Unable to pass out of the first committee in which it was considered, the plan is all but dead, though various factions have made peeps about resurrecting it.

Gardenhire, while maintaining that he implicitly trusts Haslam, believed all the i's had not been dotted or the t's crossed in the plan. Unanswered questions and what-ifs kept running through his mind, he said.

When it was all said and done, though, the senator was excoriated as a tool of the tea party, a stooge of the Koch brothers and a hypocrite for having state medical insurance but denying it to those not as well off.

As the hypocrite label gained traction, with six of the seven special committee "no" voters on the state insurance plan, the president of the Tennessee State Employees Association, Bryan Merritt, held up his hand.

He felt the state insurance plan had become a pawn in a ridiculous game of name-calling. Instead of the plan being a taxpayer subsidy, he said, it is "a benefit of employment that every state employee earns by their service to the state of Tennessee."

"Anyone who says this is a subsidy simply does not understand insurance," Merritt said. "Legislators who do not enroll in the state insurance plan typically have access to other insurance options through their private employment or family. [But] not all legislators have the luxury of that option."

He emphasized the insurance is not free but that employees pay both 20 percent directly and then receive a reduced salary in exchange for it. "In effect," he said, "state employees pay for all of the insurance they receive one way or the other."

Merritt also took on the charge that legislators were reaping the benefits of state insurance as part-time employees.

In truth, he said, "they are subject to being 'on call' to their constituents seven days a week, 24 hours a day. They earn their right to state insurance every day."

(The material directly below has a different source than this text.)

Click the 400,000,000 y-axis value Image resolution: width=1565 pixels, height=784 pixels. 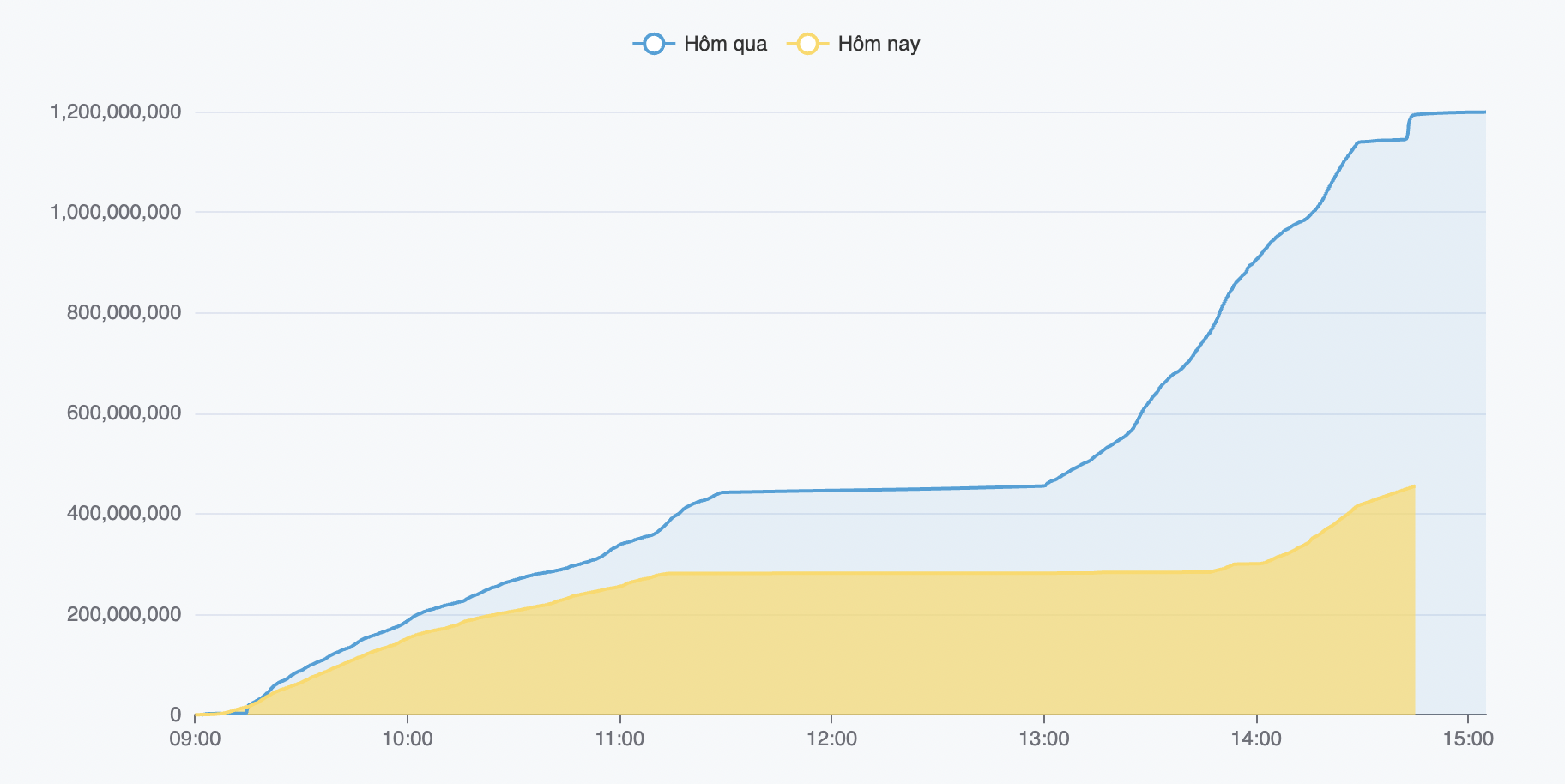click(x=124, y=513)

Gardenhire has private insurance but said he didn't think the state insurance was a choice. Merritt said he hoped all the inaccurate information floating around won't persuade senators to make a decision in haste that would hurt them.

"We would hope no legislator feels they must withdraw from the state insurance system because of inaccurate, disingenuous political attacks over this benefit," he said. "The debate over Insure Tennessee should be focused on the merits of the proposal."

Meanwhile, Gardenhire, neither a tea party devotee nor beholden to the Koch brothers-supported Americans for Prosperity organization, has other irons in the fire. He'd like to see legislators this session pass a bill allowing some undocumented immigrant students to be able to pay in-state tuition rates to attend Tennessee public colleges and universities.

The students would have to have gone to a state high school for three years, graduated from a state high school and applied for U.S. citizenship.

Gardenhire isn't asking anyone to give the students' illegal immigrant parents a pass or to extend the privilege to students who have just arrived in the country. He just wants the students who desire higher education -- and can pay for it -- to be able to have it at the rates of other students who live in the state.

He points out correctly that college-educated immigrants use far fewer government services than those who are not college educated. Statistics also would bear out the fact that, as graduated workers with higher-wage jobs and as citizens, they contribute more to the economy.

Last year, the General Assembly passed a Gardenhire-sponsored bill that allowed United States-born children of illegal immigrants to attend Tennessee colleges at in-state tuition rates. When he also tried to push through a version of the bill that's now before the legislature, it was attacked and eventually withdrawn. This year, the bill has support from business groups, the University of Tennessee and the Tennessee Board of Regents.

Passing the bill is the right thing to do, especially for the future of the workforce of the next generation, and is a much better exercise for senators than standing still in the face of uninformed name-calling.